- **EXERCISE AIM**
Reproduce the lines from the line containing "You are a GUI" up to and including the final line, swapping "How do I perform" for "How should I carry out" and leaving everything else unchanged. Return only those lines, and omit the pictures.

===== MATERIALS PROVIDED =====

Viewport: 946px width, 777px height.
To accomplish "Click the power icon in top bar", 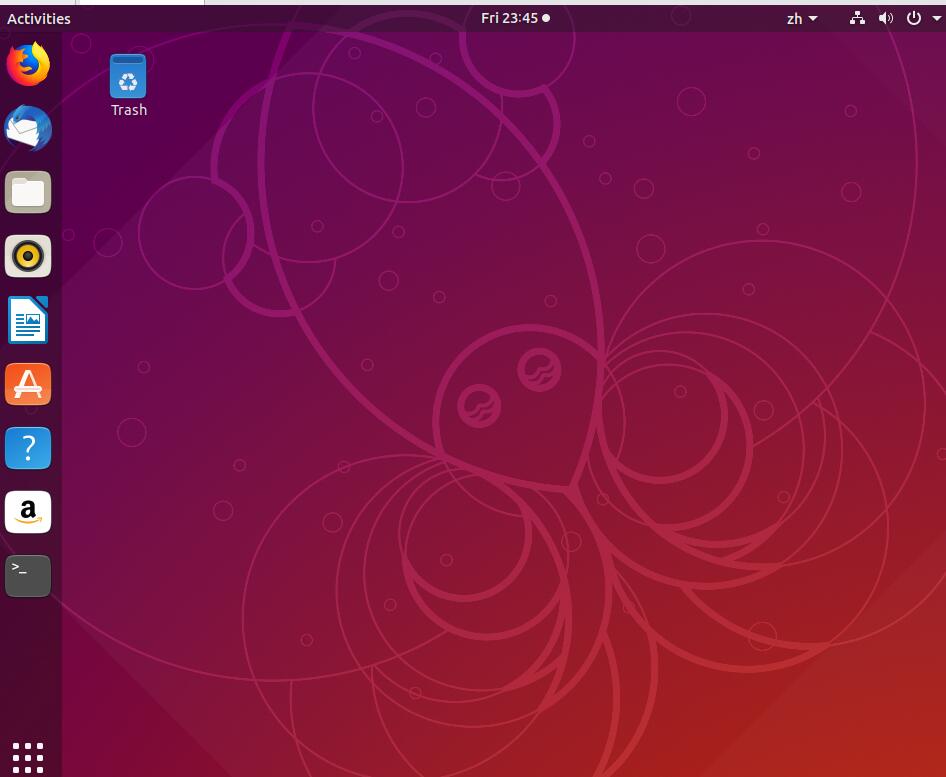I will pos(913,18).
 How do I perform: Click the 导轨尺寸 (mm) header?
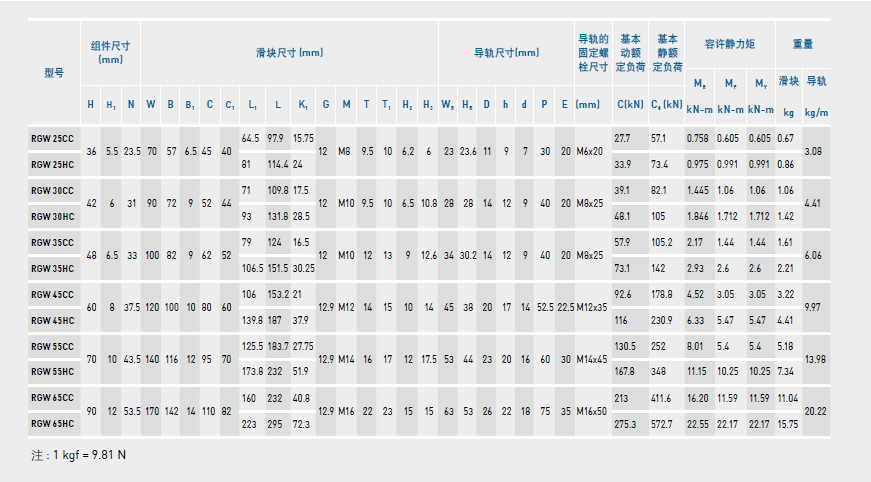click(505, 52)
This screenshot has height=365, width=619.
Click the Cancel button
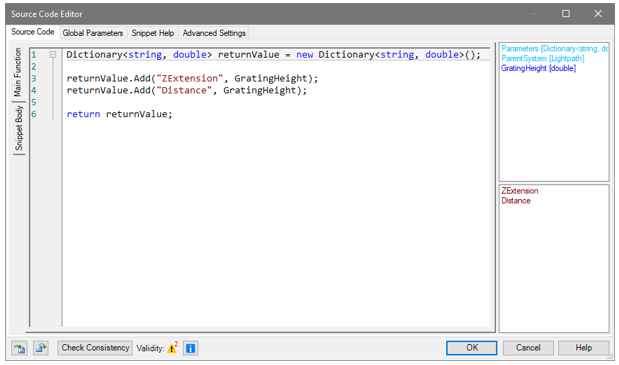click(528, 348)
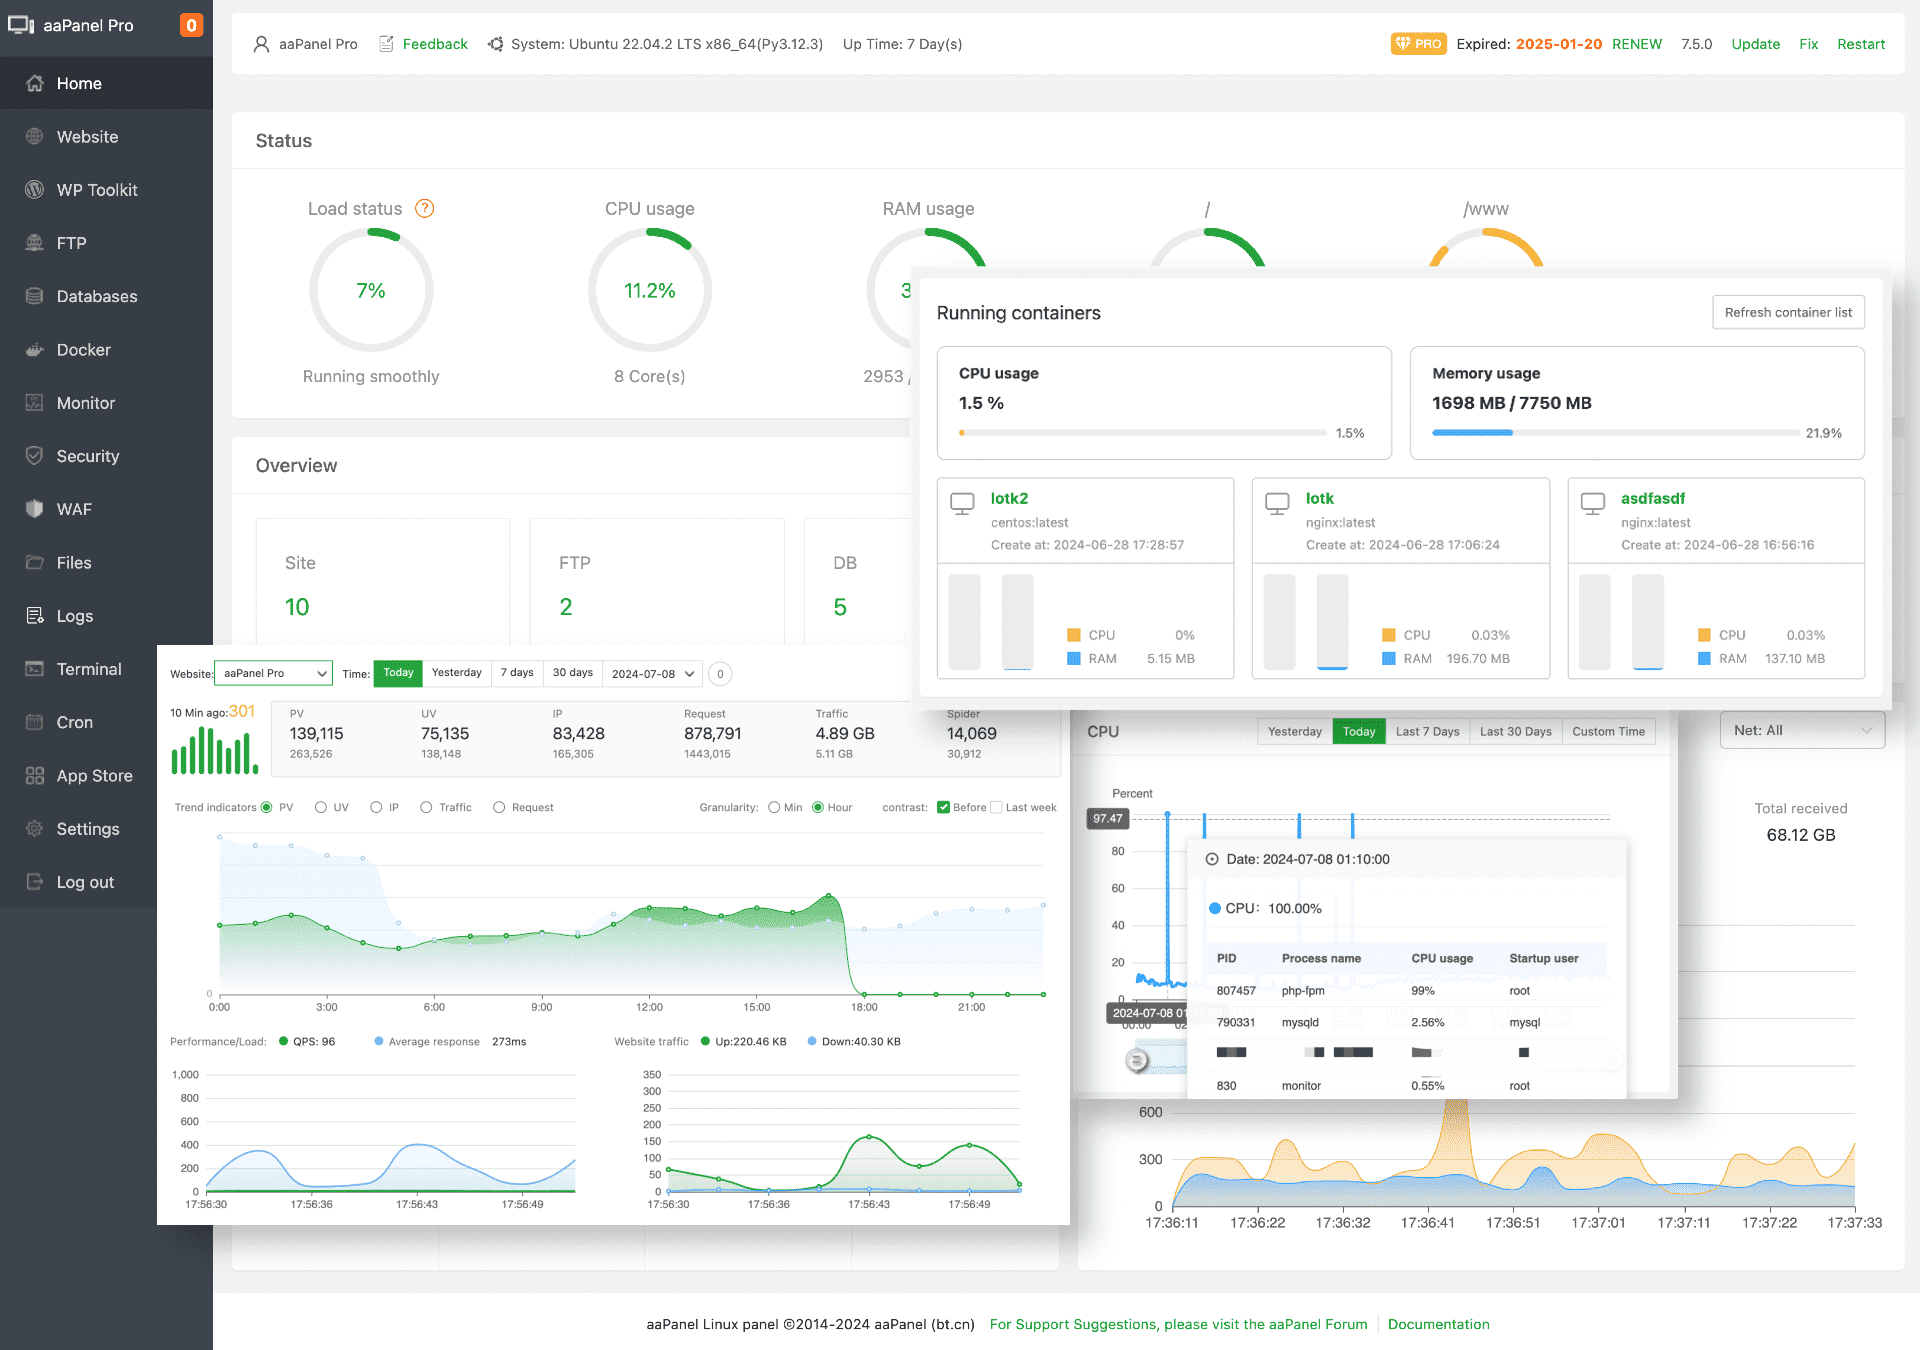Viewport: 1920px width, 1350px height.
Task: Select the UV trend indicator radio
Action: (321, 807)
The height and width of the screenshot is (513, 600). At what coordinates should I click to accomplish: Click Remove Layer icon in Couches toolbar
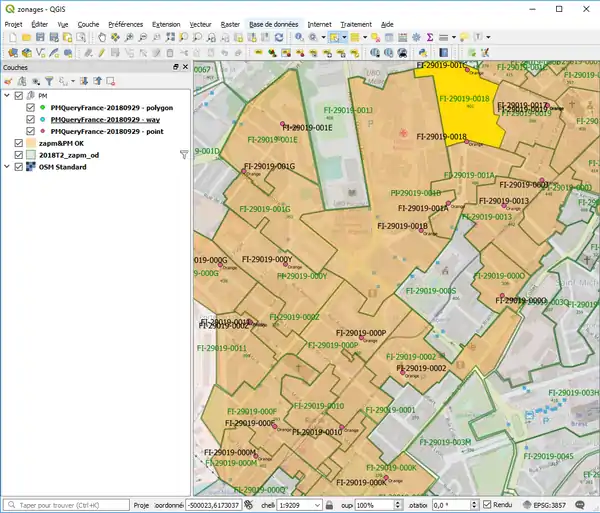click(109, 81)
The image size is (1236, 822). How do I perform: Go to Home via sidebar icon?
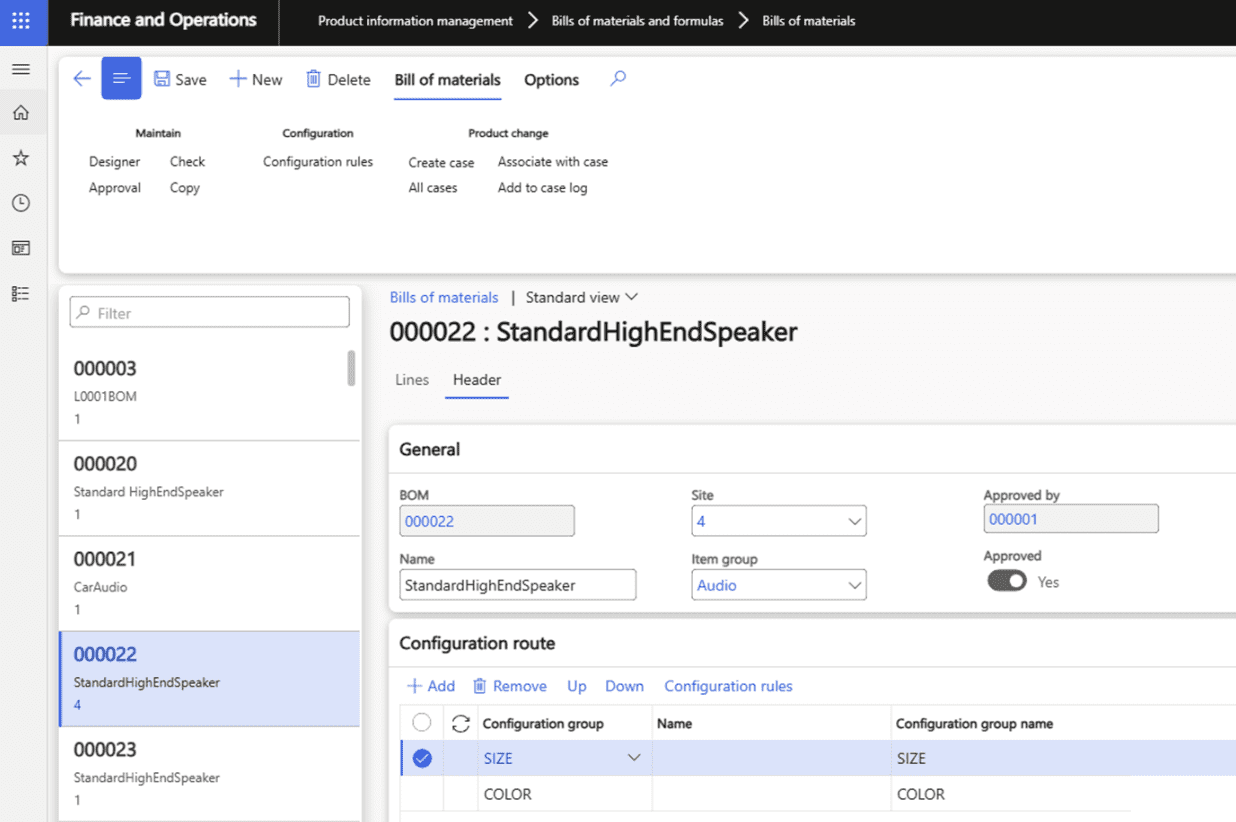click(21, 113)
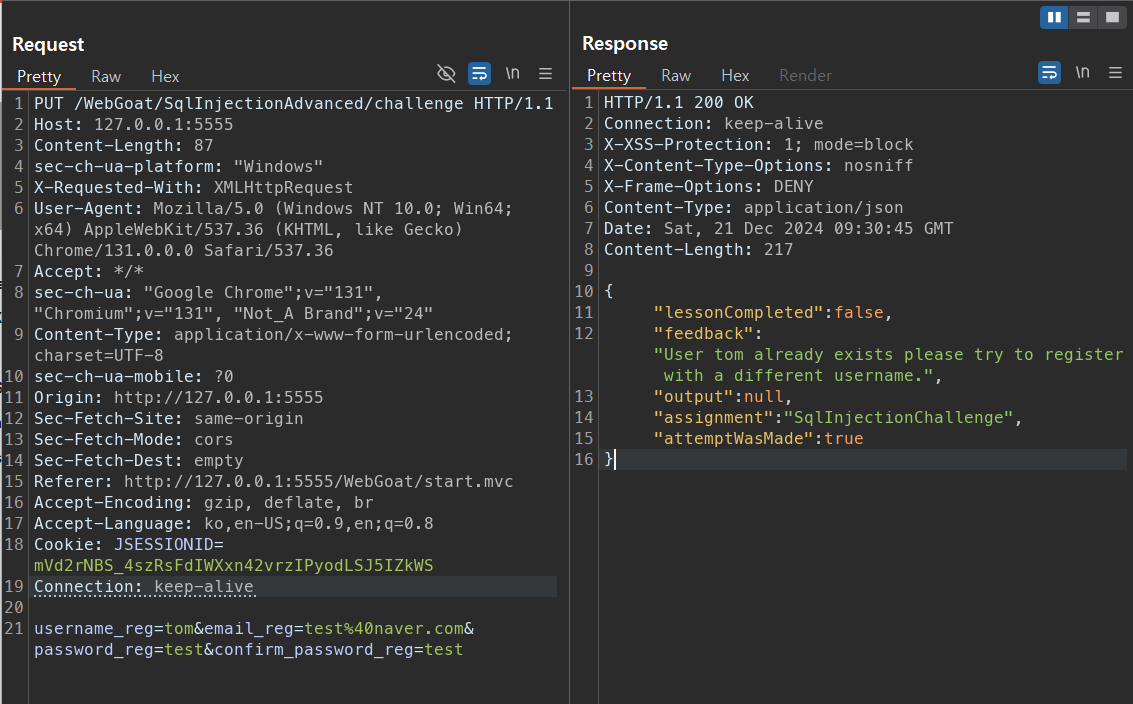Select the Pretty tab in Request
This screenshot has width=1133, height=704.
(x=39, y=76)
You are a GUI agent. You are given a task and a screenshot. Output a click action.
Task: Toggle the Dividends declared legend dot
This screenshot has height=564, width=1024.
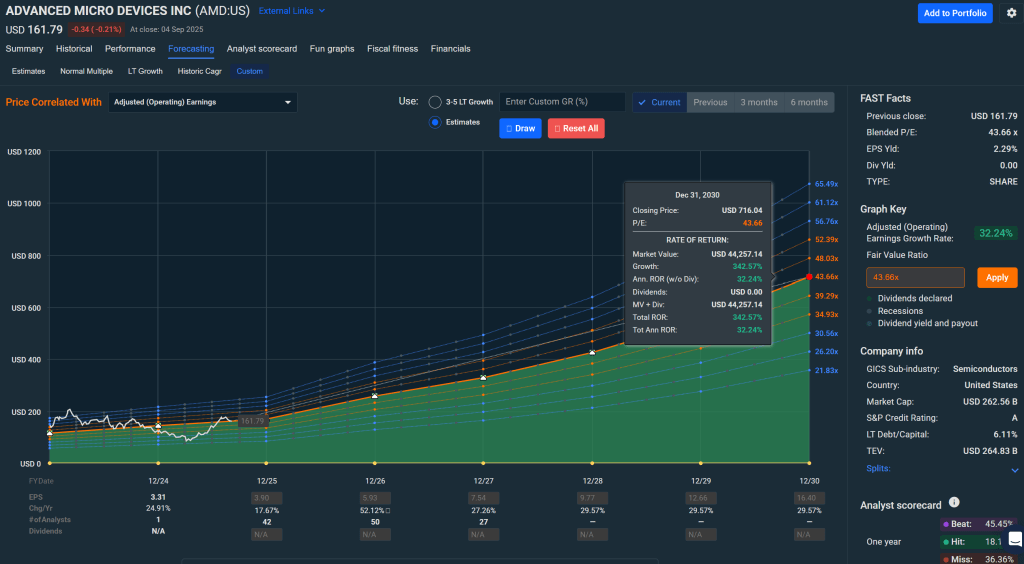[x=870, y=298]
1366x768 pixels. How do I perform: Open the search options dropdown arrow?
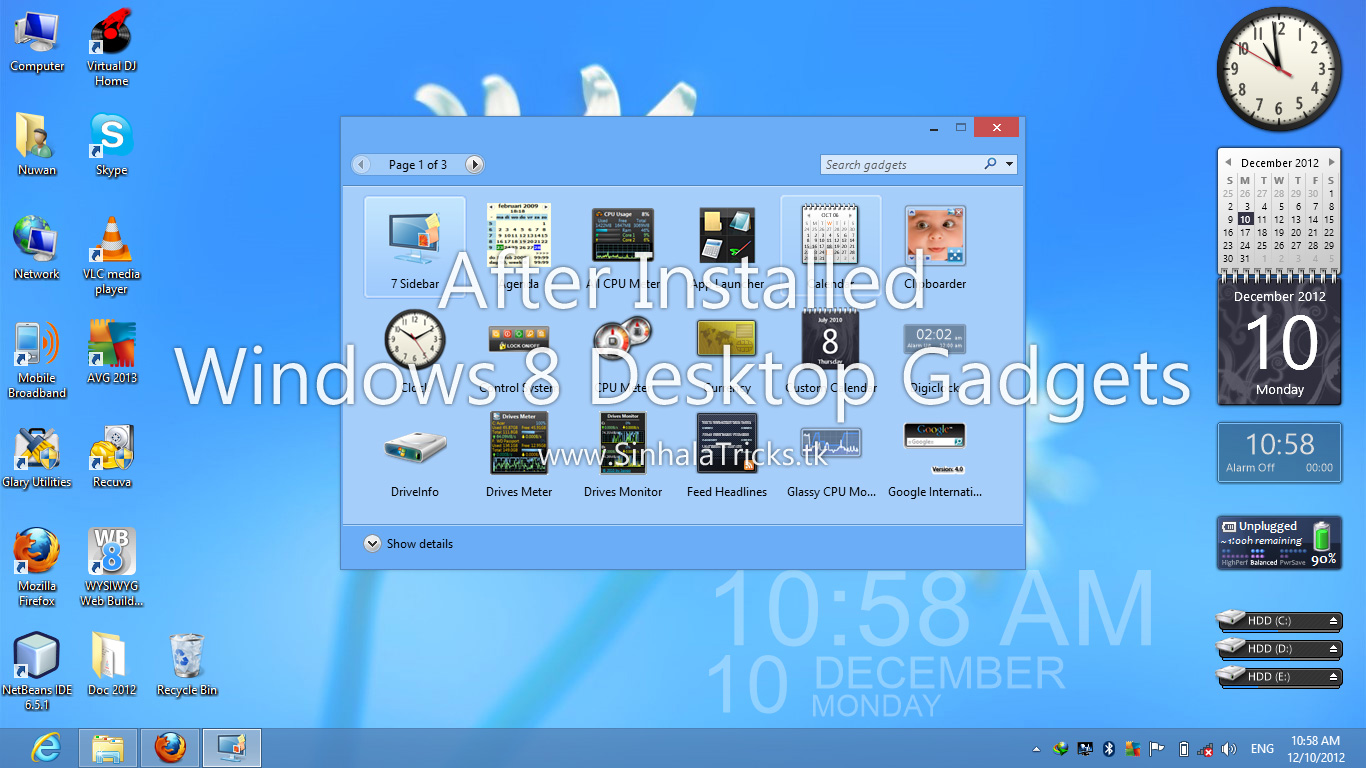(1009, 164)
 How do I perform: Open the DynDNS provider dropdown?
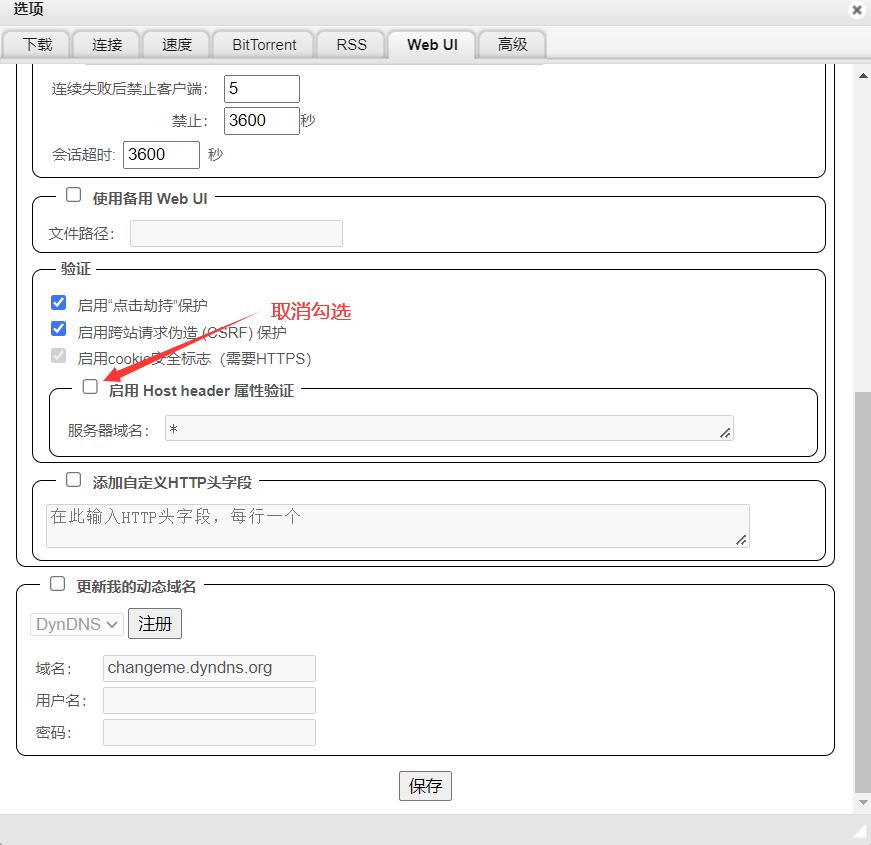coord(76,623)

=====

- **TASK SOLUTION**
You are a GUI agent. You are given a task and a screenshot. Output a click action.
Task: Toggle the Dividends declared legend dot
This screenshot has height=564, width=1024.
[x=870, y=298]
1366x768 pixels. How should I carry out: Open the search options dropdown arrow?
(1009, 164)
 How should I carry out: Open the DynDNS provider dropdown?
coord(76,623)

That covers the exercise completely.